───── Information given ─────

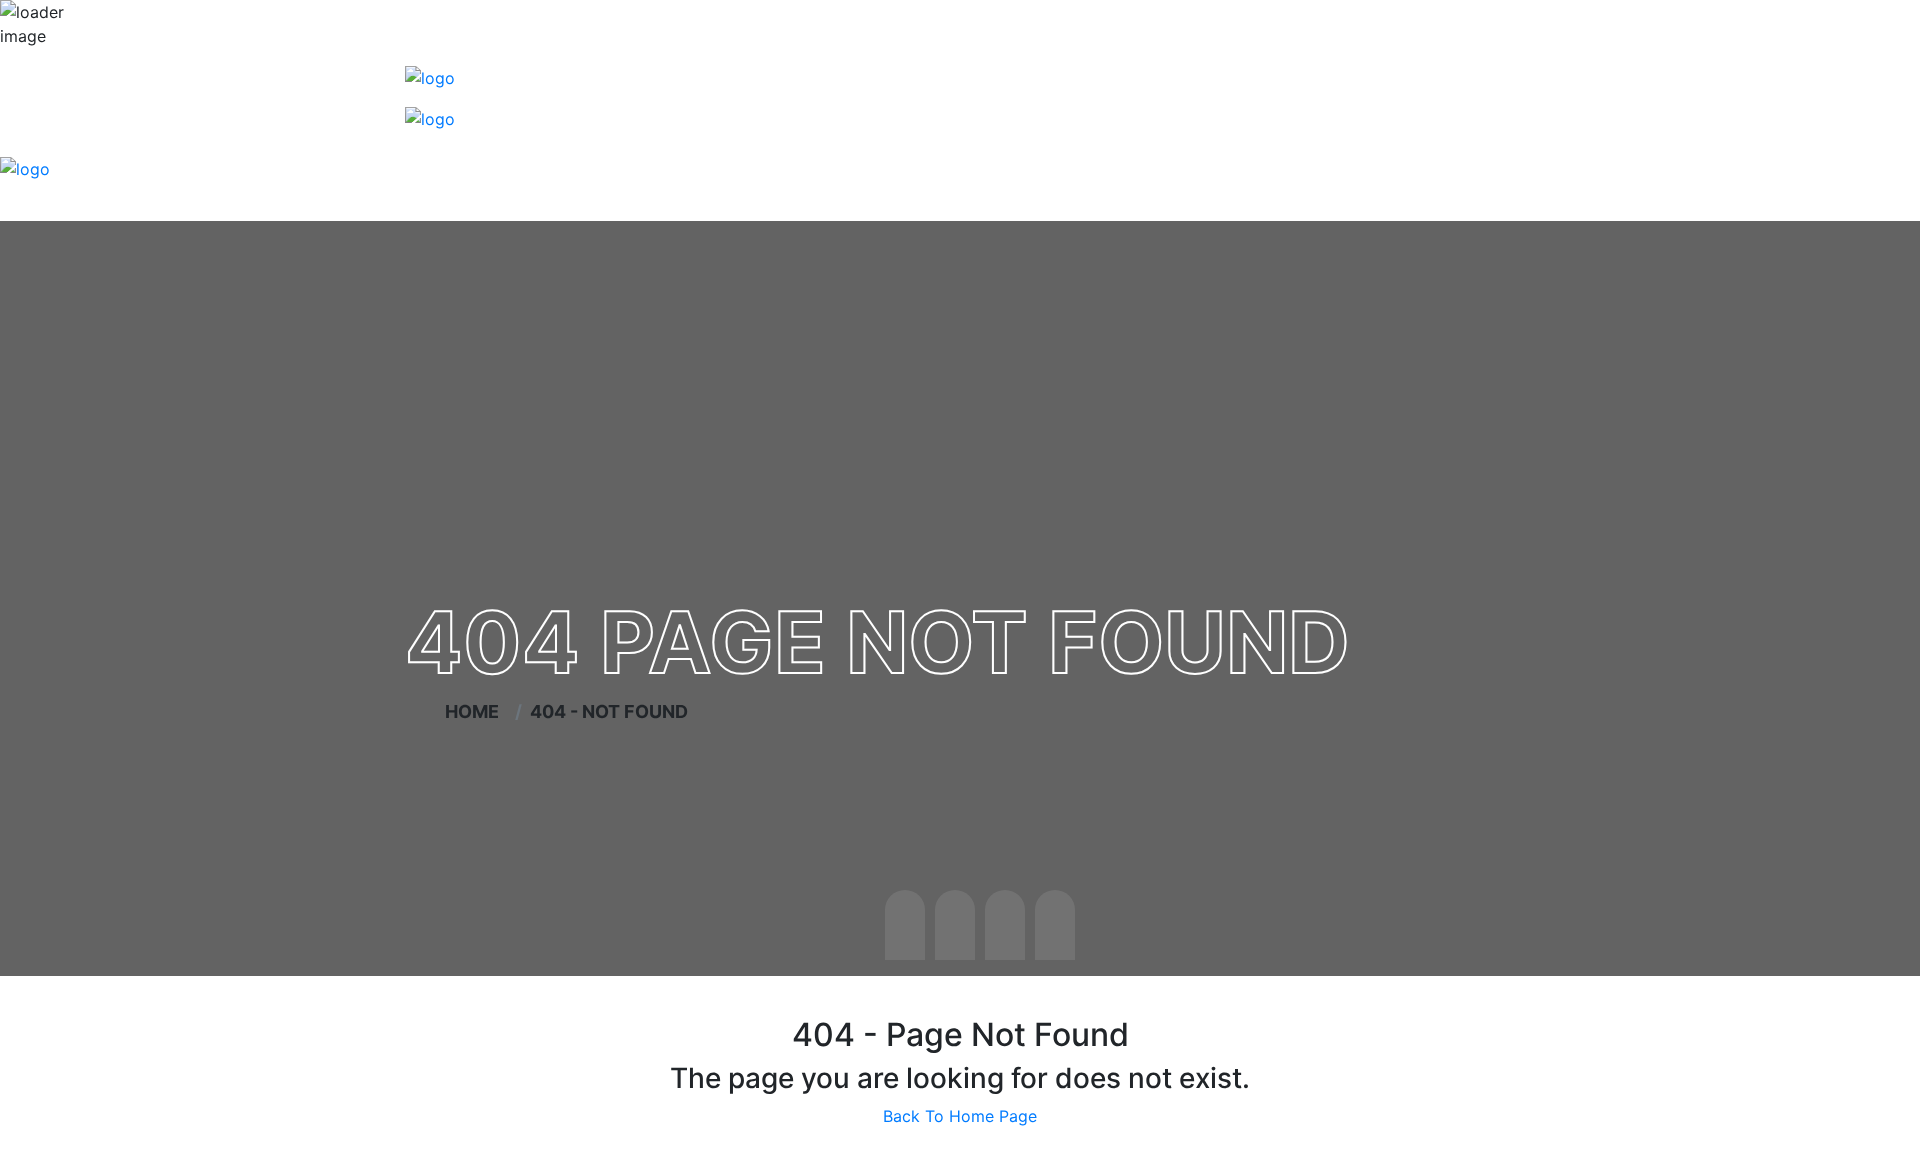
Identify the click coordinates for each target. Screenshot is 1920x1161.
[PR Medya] (430, 76)
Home (476, 711)
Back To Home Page (960, 1116)
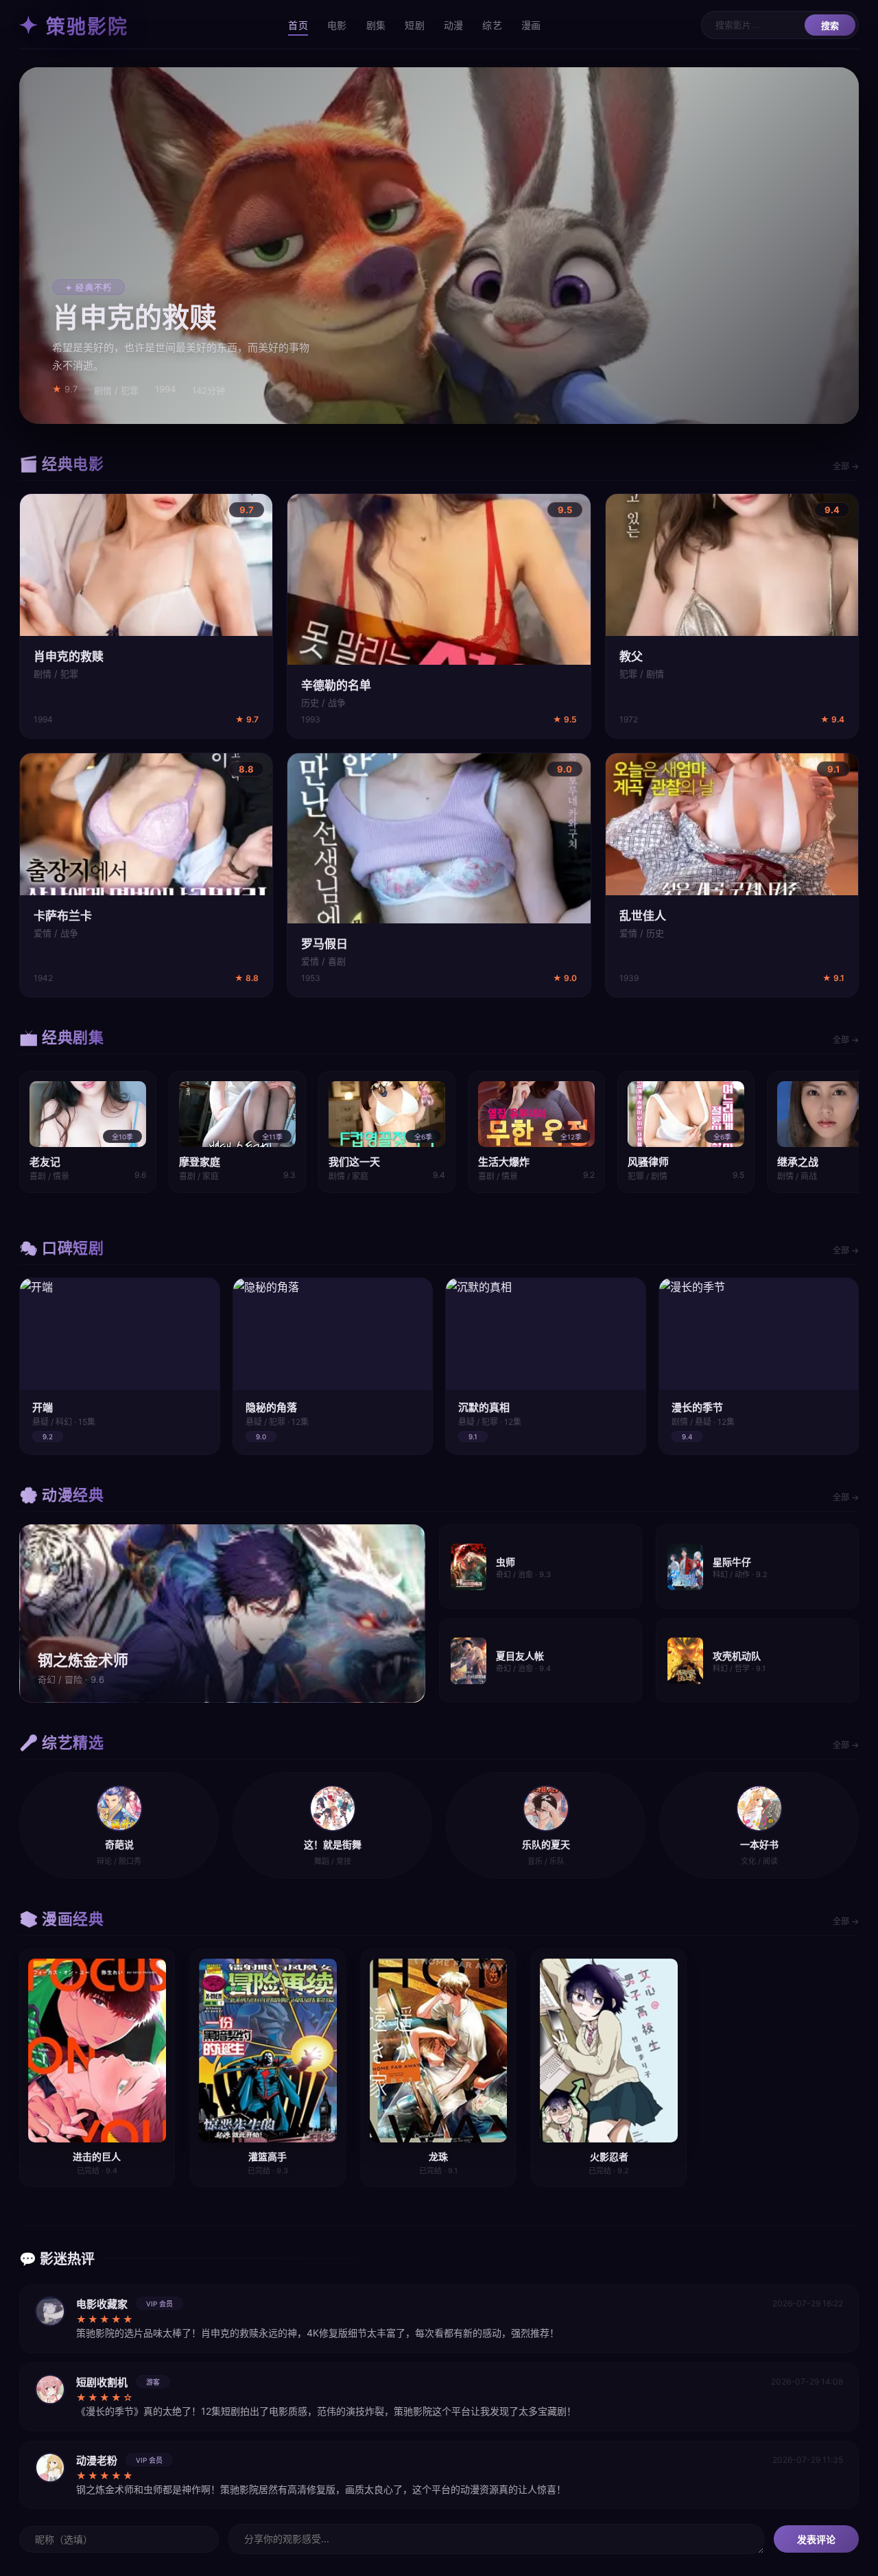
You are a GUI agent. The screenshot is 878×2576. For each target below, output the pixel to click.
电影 (337, 25)
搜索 (830, 26)
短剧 (415, 25)
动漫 (454, 25)
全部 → (846, 466)
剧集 (376, 25)
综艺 (492, 25)
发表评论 (816, 2539)
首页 (298, 25)
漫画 (531, 25)
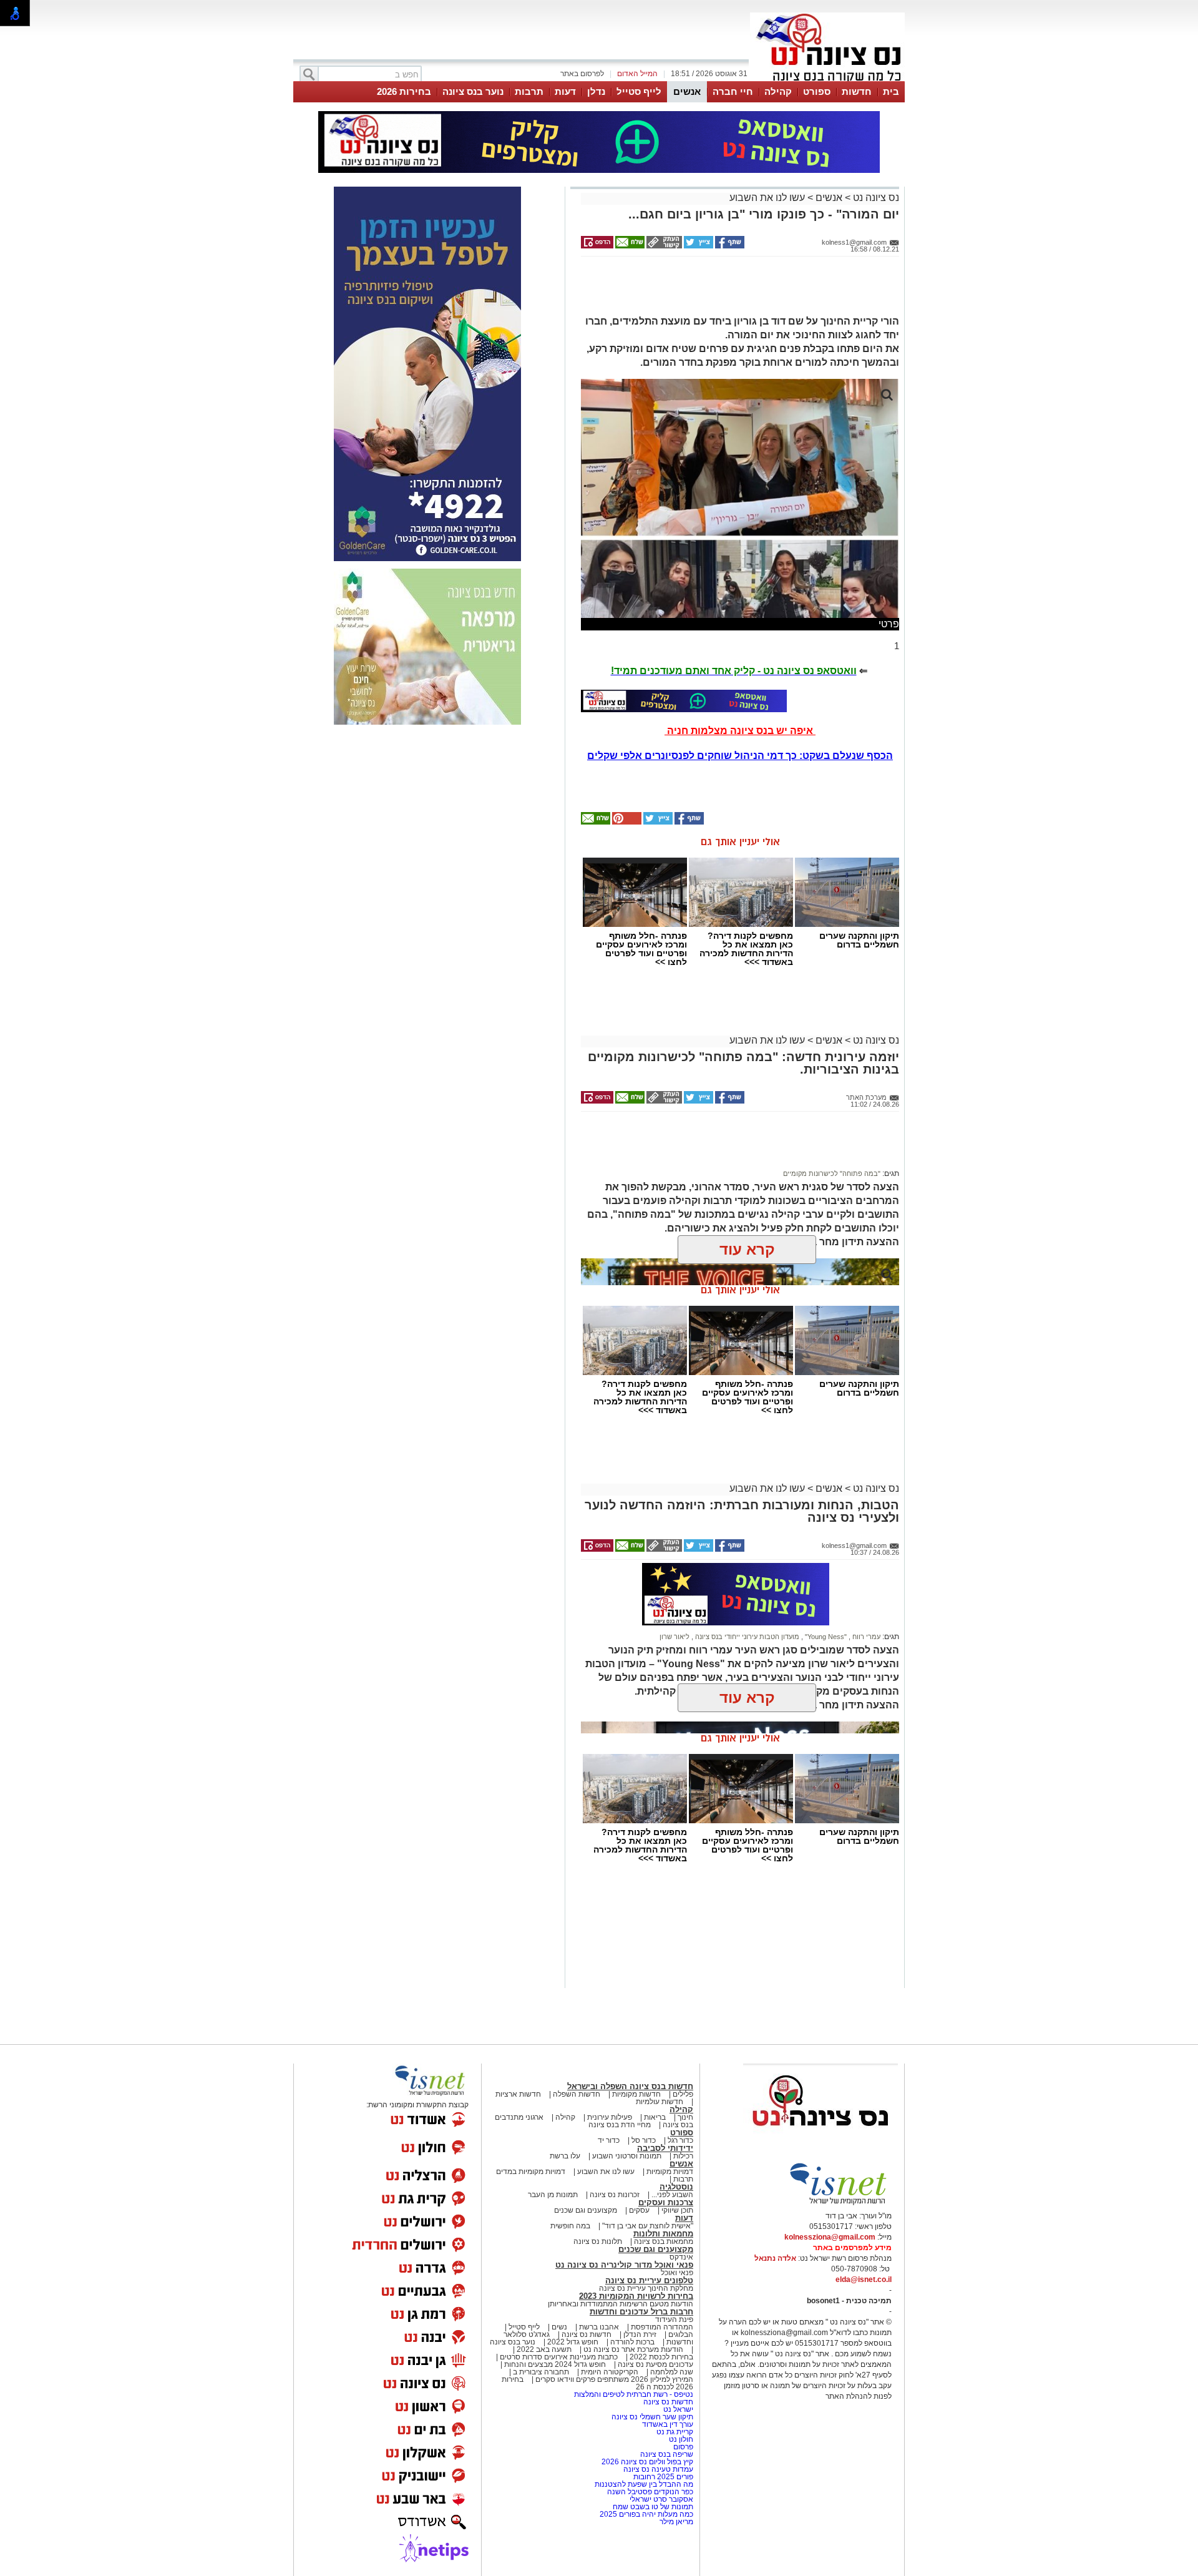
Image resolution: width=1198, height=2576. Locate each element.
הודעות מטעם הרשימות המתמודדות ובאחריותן (620, 2303)
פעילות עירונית (609, 2117)
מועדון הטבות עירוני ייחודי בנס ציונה (746, 1636)
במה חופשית (570, 2225)
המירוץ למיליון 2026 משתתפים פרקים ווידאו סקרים (613, 2379)
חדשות (857, 91)
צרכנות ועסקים (665, 2202)
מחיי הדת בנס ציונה (619, 2124)
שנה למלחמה (670, 2372)
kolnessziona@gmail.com (829, 2237)
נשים (559, 2327)
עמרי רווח (865, 1636)
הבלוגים (680, 2334)
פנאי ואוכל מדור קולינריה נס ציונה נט (624, 2265)
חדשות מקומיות (636, 2094)
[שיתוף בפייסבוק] (728, 246)
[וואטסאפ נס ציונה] (684, 701)
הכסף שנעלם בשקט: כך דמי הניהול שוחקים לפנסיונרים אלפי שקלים (740, 755)
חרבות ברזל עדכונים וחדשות (641, 2311)
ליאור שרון (674, 1636)
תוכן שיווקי (677, 2210)
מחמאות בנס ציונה (662, 2241)
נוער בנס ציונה (473, 91)
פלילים (683, 2094)
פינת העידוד (674, 2319)
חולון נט (680, 2439)
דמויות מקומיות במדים (530, 2171)
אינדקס (681, 2257)
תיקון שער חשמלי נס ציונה (652, 2416)
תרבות (529, 91)
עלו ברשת (565, 2156)
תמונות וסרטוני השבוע (626, 2156)
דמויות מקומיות (669, 2171)
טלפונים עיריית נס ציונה (649, 2280)
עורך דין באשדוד (667, 2424)
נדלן (596, 91)
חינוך (685, 2117)
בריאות (655, 2117)
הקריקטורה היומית (609, 2372)
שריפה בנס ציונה (666, 2454)
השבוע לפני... (672, 2194)
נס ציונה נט (874, 197)
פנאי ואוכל (677, 2272)
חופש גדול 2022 (572, 2342)
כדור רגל (679, 2140)
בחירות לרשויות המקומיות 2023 (636, 2296)
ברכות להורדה (632, 2342)
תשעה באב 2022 (544, 2349)
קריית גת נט (674, 2431)
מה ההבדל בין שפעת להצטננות (644, 2484)
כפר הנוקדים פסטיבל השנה (650, 2491)
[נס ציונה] (827, 80)
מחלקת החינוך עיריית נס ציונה (646, 2288)
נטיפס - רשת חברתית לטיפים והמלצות (633, 2394)
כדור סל (643, 2140)
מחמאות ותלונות (663, 2233)
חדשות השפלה (576, 2094)
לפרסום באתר (582, 73)
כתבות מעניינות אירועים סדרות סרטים (558, 2357)
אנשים (687, 91)
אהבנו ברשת (599, 2327)
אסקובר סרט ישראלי (661, 2499)
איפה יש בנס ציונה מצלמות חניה (740, 730)
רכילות (683, 2156)
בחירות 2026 (404, 91)
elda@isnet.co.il (863, 2279)
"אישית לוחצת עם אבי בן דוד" (647, 2225)
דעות (565, 91)
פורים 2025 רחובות (663, 2476)
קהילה (778, 91)
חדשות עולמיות (659, 2101)
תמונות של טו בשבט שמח (653, 2506)
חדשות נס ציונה (585, 2334)
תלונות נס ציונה (597, 2241)
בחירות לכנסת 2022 (660, 2357)
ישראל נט (677, 2409)
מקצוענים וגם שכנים (585, 2210)
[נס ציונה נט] (820, 2137)
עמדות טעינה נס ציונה (658, 2469)
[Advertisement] (735, 291)
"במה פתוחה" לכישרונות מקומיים (831, 1173)
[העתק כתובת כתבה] (663, 246)
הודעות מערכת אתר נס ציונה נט (632, 2349)
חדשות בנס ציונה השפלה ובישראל (630, 2086)
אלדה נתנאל (775, 2258)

─────

Transcribe the entries above exactly, from their first line through the line with "דמויות מקומיות (669, 2171)", and omit all pictures.

● **Result**
Identify the click coordinates for each target. Screenshot is 1920x1161.
[PR Medya] (430, 76)
Home (476, 711)
Back To Home Page (960, 1116)
You are a GUI agent. The screenshot is 878×2576. For each target below, output the pixel to click.
电影 (337, 25)
搜索 (830, 26)
短剧 (415, 25)
动漫 (454, 25)
全部 → (846, 466)
剧集 (376, 25)
综艺 (492, 25)
发表评论 (816, 2539)
首页 (298, 25)
漫画 (531, 25)
Image resolution: width=1198, height=2576. Locate each element.
הודעות מטעם הרשימות המתמודדות ובאחריותן (620, 2303)
פעילות עירונית (609, 2117)
מועדון הטבות עירוני ייחודי בנס ציונה (746, 1636)
במה חופשית (570, 2225)
המירוץ למיליון 2026 משתתפים פרקים ווידאו סקרים (613, 2379)
חדשות (857, 91)
צרכנות ועסקים (665, 2202)
מחיי הדת בנס ציונה (619, 2124)
שנה למלחמה (670, 2372)
kolnessziona@gmail.com (829, 2237)
נשים (559, 2327)
עמרי רווח (865, 1636)
הבלוגים (680, 2334)
פנאי ואוכל מדור קולינריה נס ציונה נט (624, 2265)
חדשות מקומיות (636, 2094)
[שיתוף בפייסבוק] (728, 246)
[וואטסאפ נס ציונה] (684, 701)
הכסף שנעלם בשקט: כך דמי הניהול שוחקים לפנסיונרים אלפי שקלים (740, 755)
חרבות ברזל עדכונים וחדשות (641, 2311)
ליאור שרון (674, 1636)
תוכן שיווקי (677, 2210)
מחמאות בנס ציונה (662, 2241)
נוער בנס ציונה (473, 91)
פלילים (683, 2094)
פינת העידוד (674, 2319)
חולון נט (680, 2439)
דמויות מקומיות במדים (530, 2171)
אינדקס (681, 2257)
תיקון שער חשמלי נס ציונה (652, 2416)
תרבות (529, 91)
עלו ברשת (565, 2156)
תמונות וסרטוני השבוע (626, 2156)
דמויות מקומיות (669, 2171)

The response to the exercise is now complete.